Based on observation, documentation review, and interview, the manager failed to ensure poisonous or toxic materials stored by the assisted living facility were maintained in a locked area inaccessible to residents. The deficient practice posed a risk to the physical health and safety of a resident. Findings include: 1. In an interview, E2 reported R1 was ambulatory. 2. During the facility tour with E1, the Compliance Officer observed the following: -One bottle of Downy Wrinkle Release in an unlocked garage; -One bag of Miracle Grow on the ground in the back yard; -Two bottles of Castrol Edge motor oil on the ground in the back yard; -One can of WD-40 on the ground in the back yard; -Two cans of Glidden Essentials exterior paint on the ground in the back yard; -One can of Pentosin CHF 11S on the ground in the back yard; -Two cans of WD-40 in an unlocked and open shed in the back yard; -One can of oven cleaner in an unlocked and open shed in the back yard; -One container of Clorox wipes on a table in the common area; -One bottle of GooGone in an unlocked cabinet under the kitchen sink; -One bottle of Windex in an unlocked cabinet under the kitchen sink; -One bottle of Lysol in an unlocked cabinet under the kitchen sink; -One unlabeled spray bottle of blue liquid in an unlocked cabinet under the kitchen sink. 3. A review of facility documentation revealed a policy titled "Emergency, Safety, and Environmental Standards". The policy stated "Poisonous and toxic materials will be in labeled containers and stored in locked areas separate from food preparation and storage areas." 4. In an interview, E1 acknowledged poisonous or toxic materials stored by the assisted living facility were not maintained in a locked area inaccessible to residents.

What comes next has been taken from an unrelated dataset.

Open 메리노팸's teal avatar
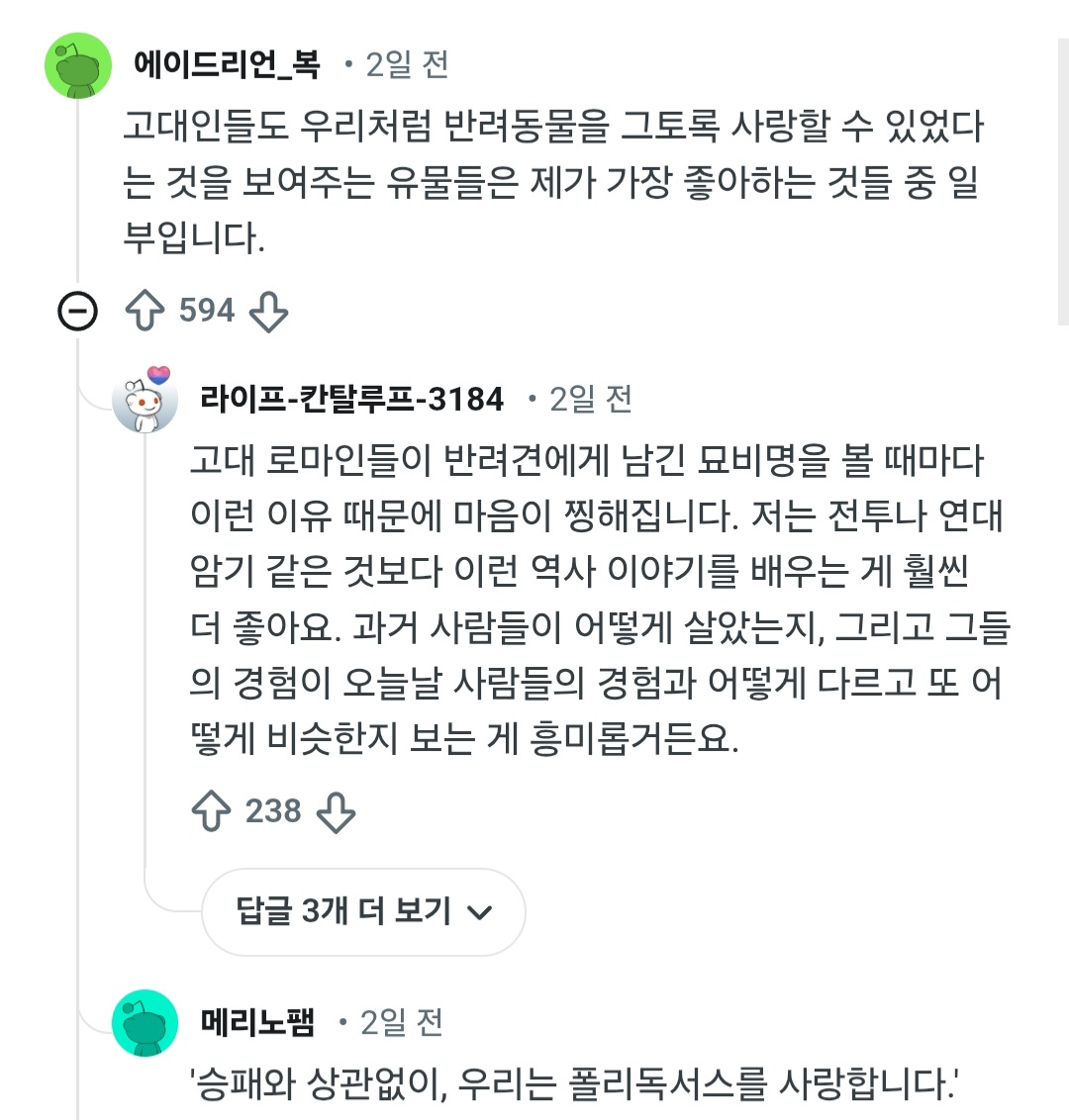1069x1120 pixels. point(145,1023)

A manager shall ensure that:R9-10-819.A.12Corrected Apr 2, 2024

Based on observation, documentation review, and interview, the manager failed to ensure combustible or flammable liquids and hazardous materials stored by the assisted living facility were stored in a locked area inaccessible to residents. The deficient practice posed a risk to the physical health and safety of a resident. Findings include: 1. In an interview, E2 reported R1 was ambulatory. 2. During the facility tour with E1, the Compliance Officer observed the following: -One bottle of Lucas Injector Cleaner in an unoccupied, unlocked resident bedroom; -One container of FlameKing propane on the ground in the back yard; -Two lighters in an unlocked cabinet in the kitchen. 3. A review of facility documentation revealed a policy titled "Emergency, Safety, and Environmental Standards". The policy stated "Combustible, flammable, and other hazardous materials will be stored in safety approved containers outside the facility in a locked secure area that is inaccessible to residents." 4. In an interview, E1 acknowledged combustible or flammable materials stored by the assisted living facility were not maintained in a locked area inaccessible to residents.

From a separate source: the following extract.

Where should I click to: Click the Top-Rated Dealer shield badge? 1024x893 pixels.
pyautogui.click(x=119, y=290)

A manager shall ensure that:R9-10-820.B.4.c.vCorrected Apr 2, 2024

Based on observation and interview, the manager failed to ensure the bathroom accessible from the common area contained paper towels in a dispenser or a mechanical air hand dryer. Findings include: 1. During the facility tour with E1, the Compliance Officer observed a roll of paper towels balanced on the toilet tank. However, the paper towels were not in a dispenser. 2. In an interview, E1 acknowledged the bathroom accessible from the common area did not contain paper towels in a dispenser or a mechanical air hand dryer.

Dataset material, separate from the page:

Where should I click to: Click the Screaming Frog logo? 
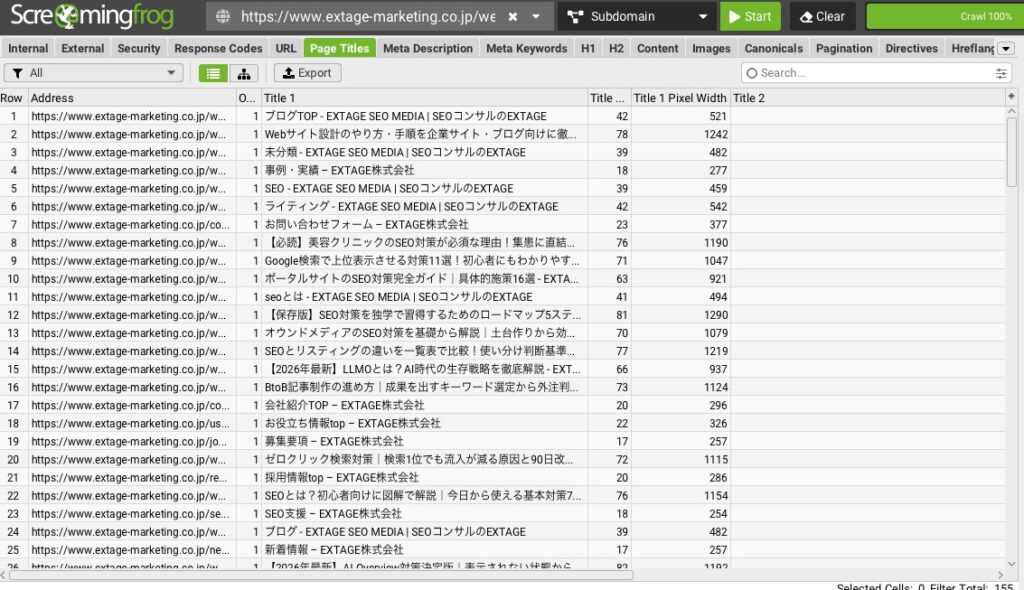pyautogui.click(x=92, y=17)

A manager shall ensure that:R9-10-820.C.3.gCorrected Apr 2, 2024

Based on observation and interview, the manager failed to ensure a resident bathroom contained a slip-resistant surface in the shower. Findings include: 1. During a tour of the facility with E1, the Compliance Officer observed the facility's common area bathroom contained a shower. However, the shower did not contain a slip-resistant surface. 2. In an interview, E1 acknowledged the shower in the common area bathroom did not contain a slip-resistant surface.